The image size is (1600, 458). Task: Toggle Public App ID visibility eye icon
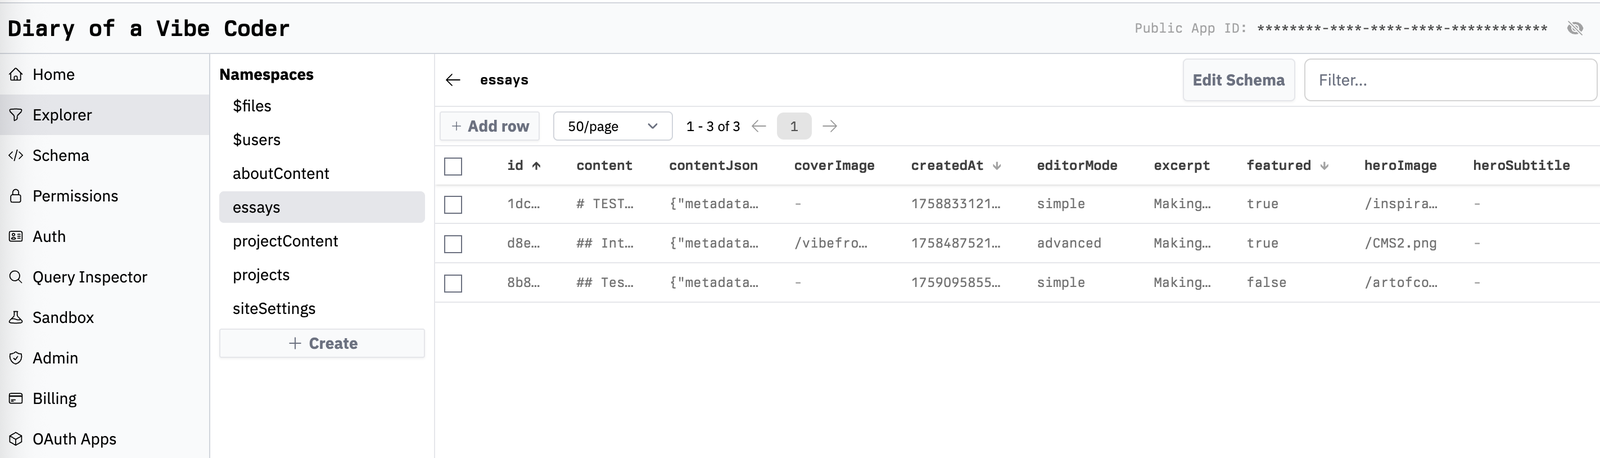[1575, 28]
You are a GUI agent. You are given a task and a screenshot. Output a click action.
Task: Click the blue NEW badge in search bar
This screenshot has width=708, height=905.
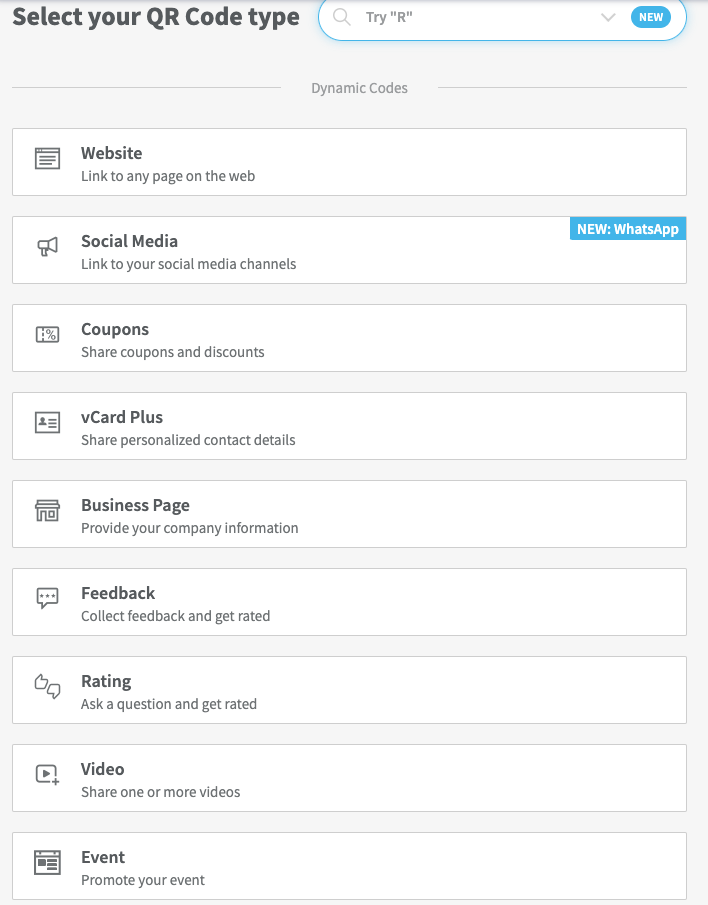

• _EXERCISE DESCRIPTION_: Return all lines from the material that contain "screenshot".

• _OUTPUT OF THE EXERCISE_:
You are a GUI agent. You are given a task and a screenshot. Output a click action.
This screenshot has width=708, height=905.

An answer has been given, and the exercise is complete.